During the 1998 Australian Open, the Williams sisters said they could beat any man ranked below 200.

They were 17 and 16 at the time. And there are currently no male players under 15 in the top 200.
posted by Etrigan at 8:43 AM on August 19, 2016 [5 favorites]


At that level of sports, everyone is an outlier. I'm not sure I entirely see why being an outlier in terms of how much testosterone your body naturally produces is different from all the other ways in which extremely elite athletes are physical outliers.
posted by ArbitraryAndCapricious at 8:46 AM on August 19, 2016 [3 favorites]

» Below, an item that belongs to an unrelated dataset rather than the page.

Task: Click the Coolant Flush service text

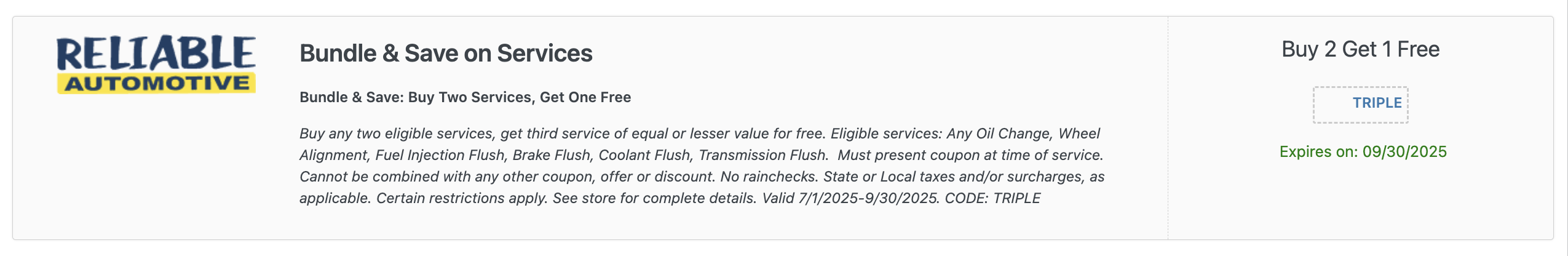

Do you want any female champions?

If yes then the reason for the separate women's category exists. If not then just have an open category.
posted by rr at 8:48 AM on August 19, 2016


There's a line to be crossed when you go from "I want to be given a chance to play fairly" to "I'm an asshole who just wants to win at any cost." (I'm thinking of Oscar Pistorius, who IMO should not have been allowed to compete against people who had injurable ankles.) Lots of elite athletes, by definition, are willing to go to amazing lengths to win; it's up to the sports bodies and federations to make sure that we all play fair and square. They are right to keep an eye on these things.
posted by Melismata at 8:50 AM on August 19, 2016 [1 favorite]


Melismata: How does that apply here? It seems the Pistorius case is the exact opposite situation.
posted by Cosine at 8:52 AM on August 19, 2016


A review of Semenya's wikipedia page reveals that this is not true, and so any speculation that Semenya is, in fact, "intersex" seems to be a continuation of the gross racism/sexism that saw her getting forced into testing in the first place.

Right, that was my objection. I have no problem with the phrase intersex woman if that's how someone identifies (and if it's how they identify, my objections would be worthless anyway). It was in quotes because the FPP uses the phrase, not as scare quotes.